#### [To do]
For this exercise, report every line of the material that includes "screenshot".

#### [Supplied data]

══════

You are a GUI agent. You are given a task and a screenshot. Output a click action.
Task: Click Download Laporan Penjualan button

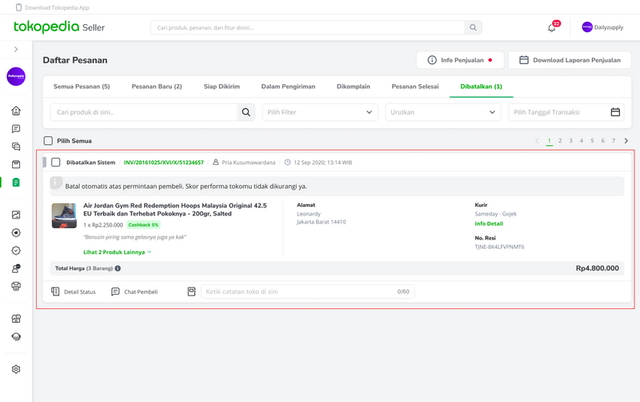coord(568,60)
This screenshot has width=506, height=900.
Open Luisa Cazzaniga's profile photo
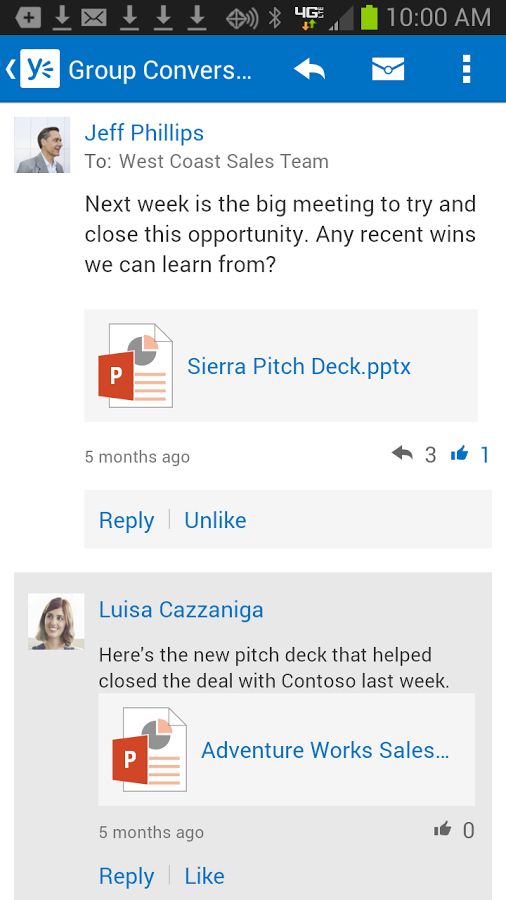[56, 622]
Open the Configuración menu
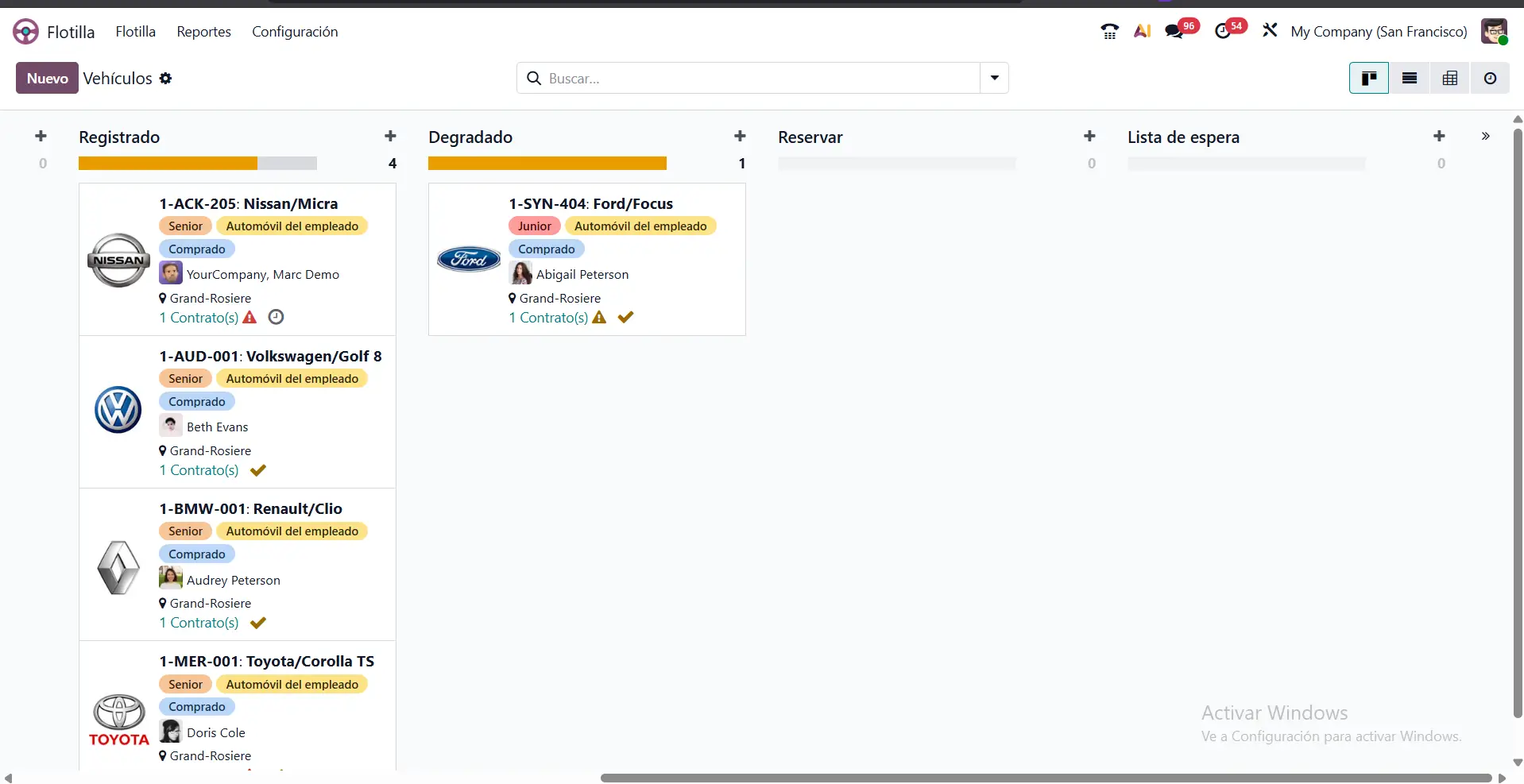 (295, 32)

══════

#### [Task output]
You are a GUI agent. You are given a task and a screenshot. Output a click action.
This screenshot has width=506, height=900.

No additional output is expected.